Obra del retablista ayacuchano Julio Urbano, inspirado en la Semana Santa de Ayacucho.
© Jesús Raymundo / Artífice Comunicadores
Escribe: Jesús Raymundo (@jesus_raymundo en Twitter) –
Por obra de los artesanos, la papa sancochada no solo es alimento del cuerpo, sino también del alma. La pasta, que es la mezcla de este tubérculo con yeso, imita las hazañas del barro divino que germinó la vida. Las manos de los nuevos creadores convierten su fe en figurillas inspiradas en los personajes bíblicos. Luego son reunidas dentro de una caja de madera cerrada por dos puertas que han sido decoradas con flores de vivos colores.
La intensidad con que se celebra la Semana Santa en Ayacucho se vive en sus retablos, que representan las andas con cenefas y ceras, acompañadas por creyentes. La pasión y muerte de Cristo se narra también en el arte popular, pero se incluyen a personajes del lugar como pastores y campesinos. El tema que más acogida tiene entre los artesanos es el nacimiento del Niño Jesús. Ellos lo trabajan, incluso, en piezas tan pequeñas que alcanzan en la palma.

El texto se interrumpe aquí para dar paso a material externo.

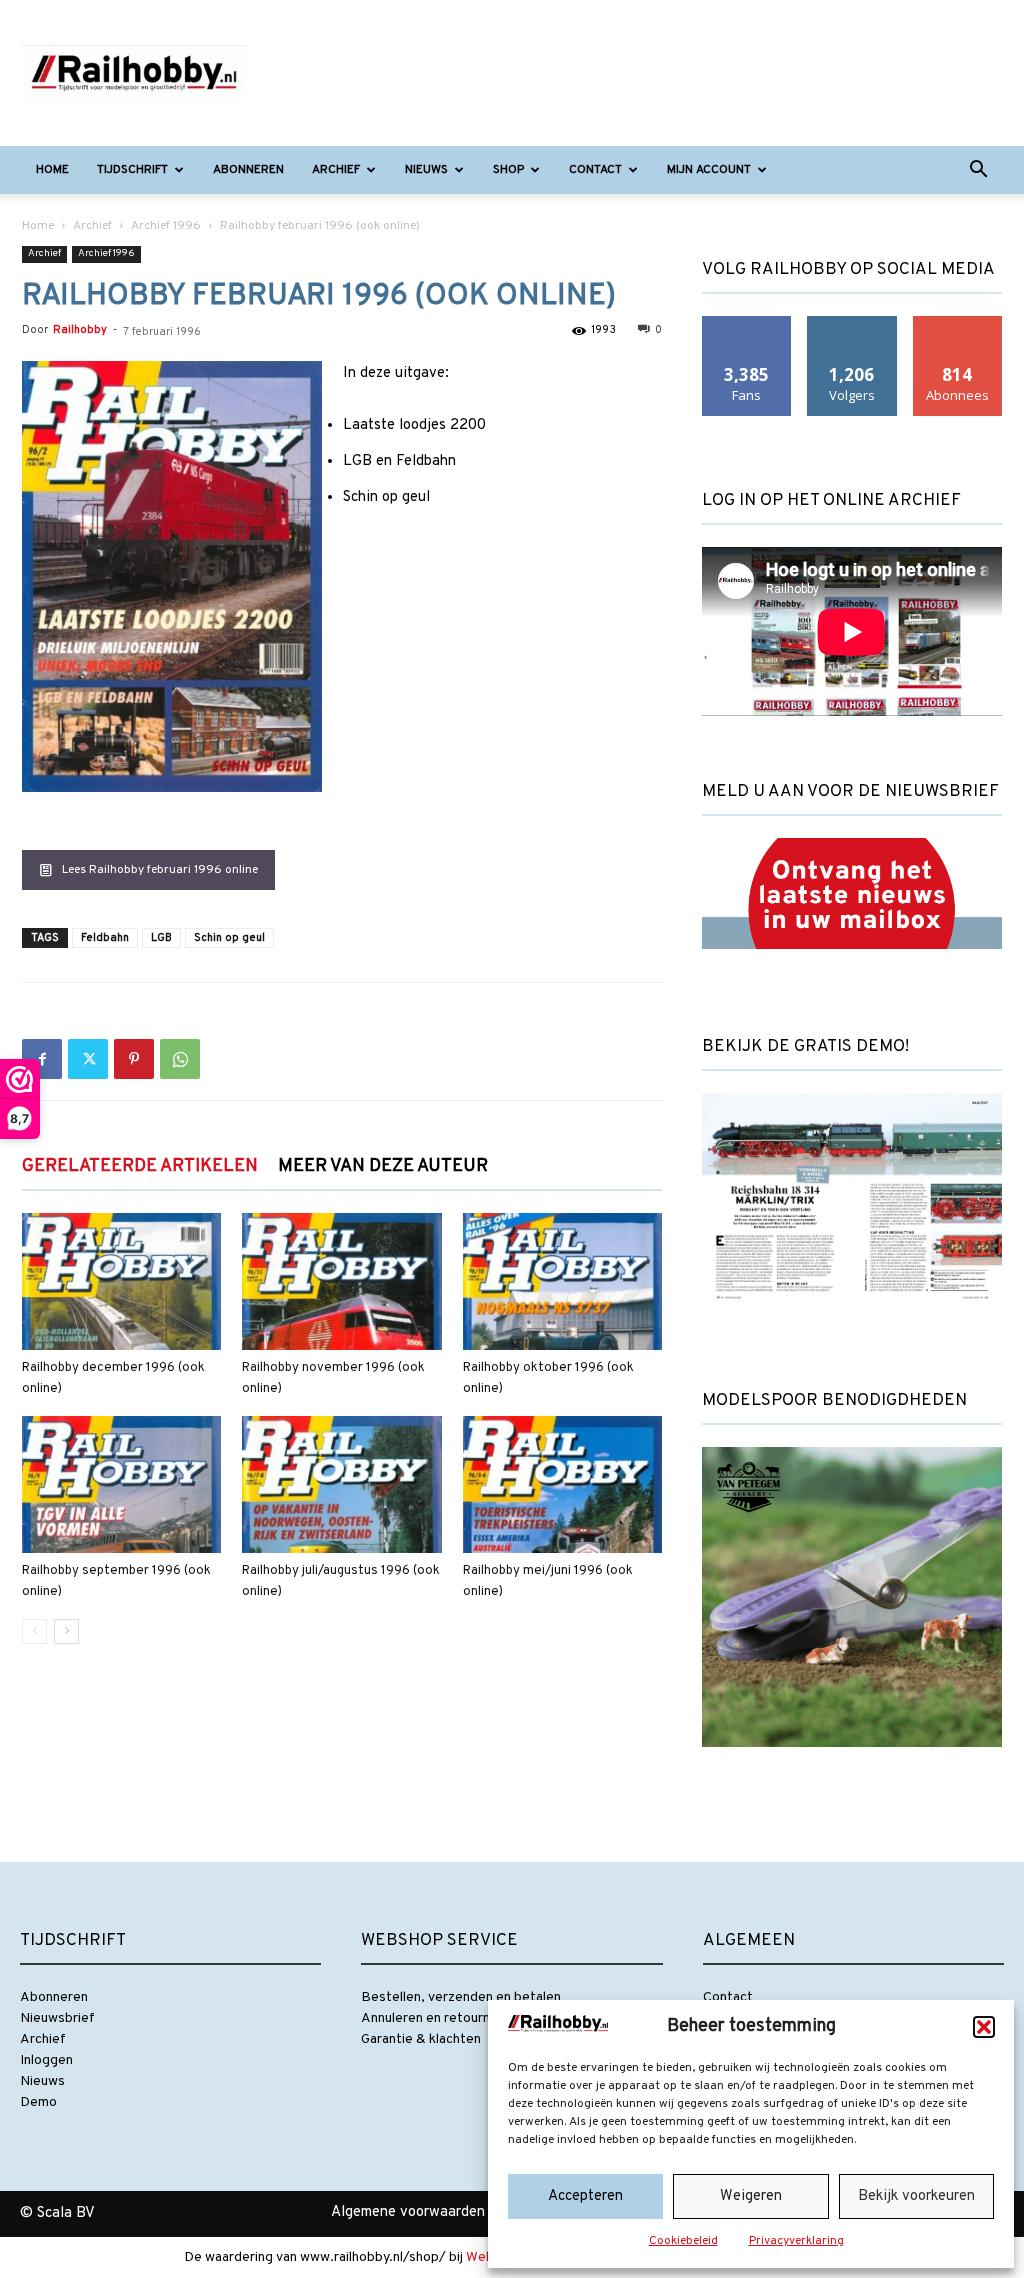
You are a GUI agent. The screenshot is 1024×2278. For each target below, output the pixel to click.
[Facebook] (42, 1059)
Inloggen (46, 2060)
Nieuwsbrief (57, 2018)
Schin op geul (229, 938)
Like (747, 323)
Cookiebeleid (683, 2241)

Las costumbres se perennizan con gran realismo en los cajones. Además de los carnavales, las corridas de toros y las peleas de gallos, traídos por los españoles, los retablos ayacuchanos acogen actividades agrícolas, como la cosecha de maíz y tunas o la trilla, así como rituales que han sufrido cambios, como la fiesta del agua o la caza del cóndor. Además, pasajes de la vida cotidiana y los cambios sociales y políticos sufridos en los últimos años son recogidos por sus artistas.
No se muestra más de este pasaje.